Quickly, though, my thoughts returned to Kurt. Had he been aboard he would have howled from the cold. I’d have had to round up every last unused blanket on the sundeck. And he would have hated the menu. He would have avoided the other passengers, who all talked too much, whereas I found their mediocrity restful. Then I fell prey to the inevitable insomnia:
Now he has just come home from work. Has he eaten?
I hadn’t reached Bremen, and already I was no longer my own master.

The car stopped in front of the New Jersey State Capitol, a stone structure very much in the European tradition. The paradox would normally have made me smile, but I had a lump in my throat. Kurt had infected me with his anxiety. We went upstairs to the courtroom. A dozen or so people were waiting in the large space. Each candidate had to be interviewed privately by the judge, who, on seeing Albert, came over to say hello, ignoring the next man in line.

“Professor Einstein!
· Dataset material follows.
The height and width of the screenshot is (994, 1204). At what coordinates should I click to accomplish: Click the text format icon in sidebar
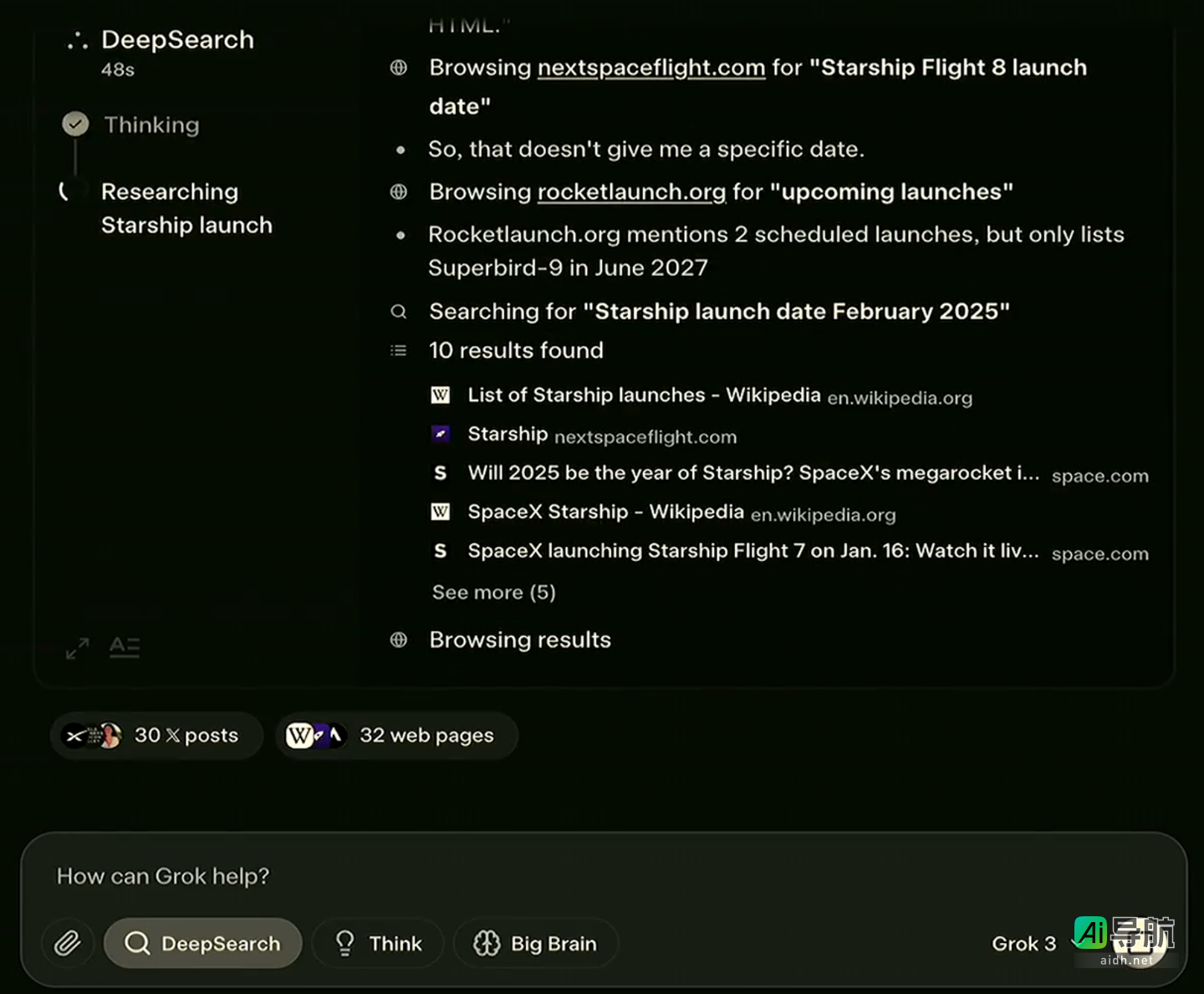tap(125, 647)
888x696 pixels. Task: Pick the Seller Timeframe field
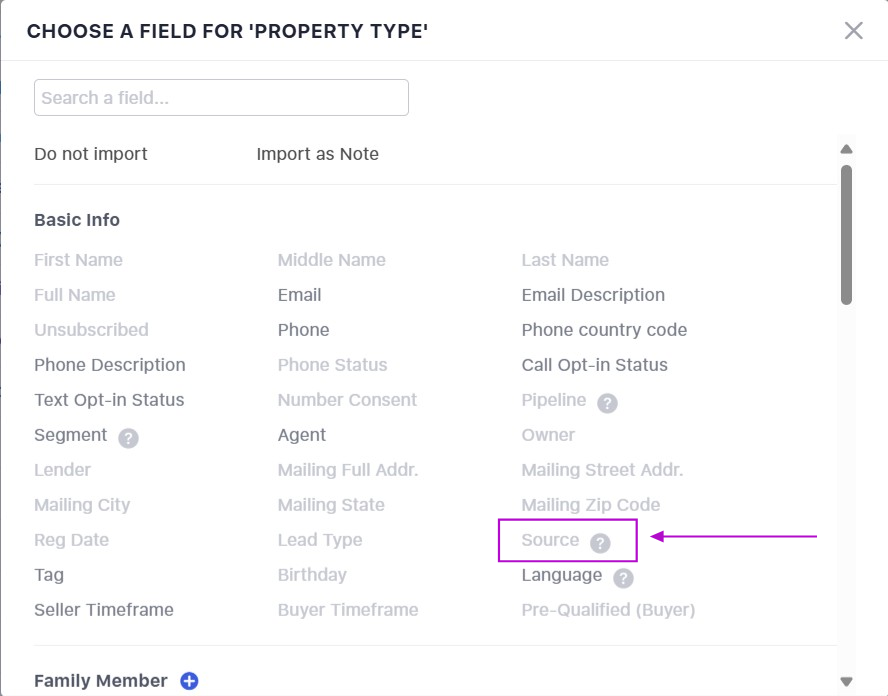pos(104,610)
To what do we owe the honor of your visit?”

“Judge Forman! Such a coincidence! I am accompanying my friends Kurt and Adele Gödel, who have come for their interview.”

The judge gave us barely a glance.

“How are you? We haven’t seen each other in ages.”

“Time flies so fast these days.”

“Well, then, who will go first?”

I took a step back. I wasn’t prepared for this undemocratic cutting in line.

“Women and children first! Philip Forman gave me my interview when I came to be naturalized. You’re in good hands, Adele.”

I followed the judge into his chambers, tortured by the violent urge to urinate. He took exception neither to my jumpiness nor to my still atrocious accent, for I emerged a few minutes later with my valuable prize. He was probably impatient to talk to Herr Einstein. He had asked me a few very simple questions and nodded vacantly at my answers. I returned to my little group clutching the form. Waiving protocol, the judge invited Oskar and Albert to accompany Kurt into his office. He must have been terribly bored; the prospect of spending a few minutes with our illustrious companion brightened his day.